Алтынай была спокойна. «Поздно об этом говорить», — подумала она устало.
— Теперь ты можешь меня не бояться. Между нами все кончено. Хочешь верь, хочешь нет, но это сущая правда. Не кипятись зря и никого не слушай. Теперь все это ни к чему. Я сказала — отрезала! Вот тебе мой совет: если хочешь, чтобы твой муж не зарился на других, а теперь много смазливых солдаток да вдовушек, следи за собой хорошенько, ты же красивая женщина…
— Ты мне зубы не заговаривай! Как-нибудь без твоих советов проживу! Но если не прекратишь, пеняй на себя!.. — Сулубике резко повернулась и ушла.

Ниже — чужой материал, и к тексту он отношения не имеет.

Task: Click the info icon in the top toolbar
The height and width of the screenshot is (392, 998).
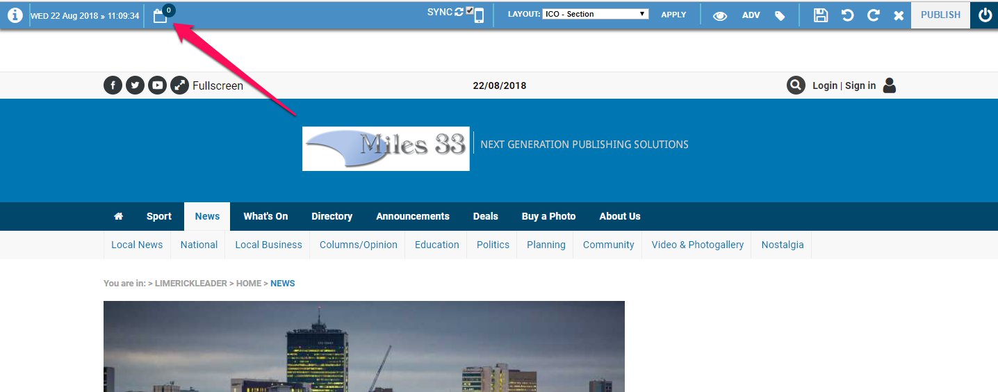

— Ну и дура! — пробормотала Алтынай.
Время за полночь. Тускло мигает семилинейная керосиновая лампа, фитиль ее давно обуглился. Надо бы заплакать, но уже нет слез. Сердце окаменело от горя, только время от времени его пронзает острая боль, Алтынай уже плохо помнит, сколько народу приходило днем утешать ее. И теперь наедине с собой она снова хочет убедиться, проверить, правильно ли поняла написанное.
«Уважаемая товарищ Нуралина!
Ваш муж и отец Вашего ребенка рядовой Нуралин Орынбасар в боях за свободу и независимость социалистической Родины против немецко-фашистских оккупантов был тяжело ранен и доставлен в наш военный госпиталь…»
Читать дальше у Алтынай не было сил. Она машинально закрыла лист ладонями и застыла в неподвижности. Потом опять поднесла его к глазам.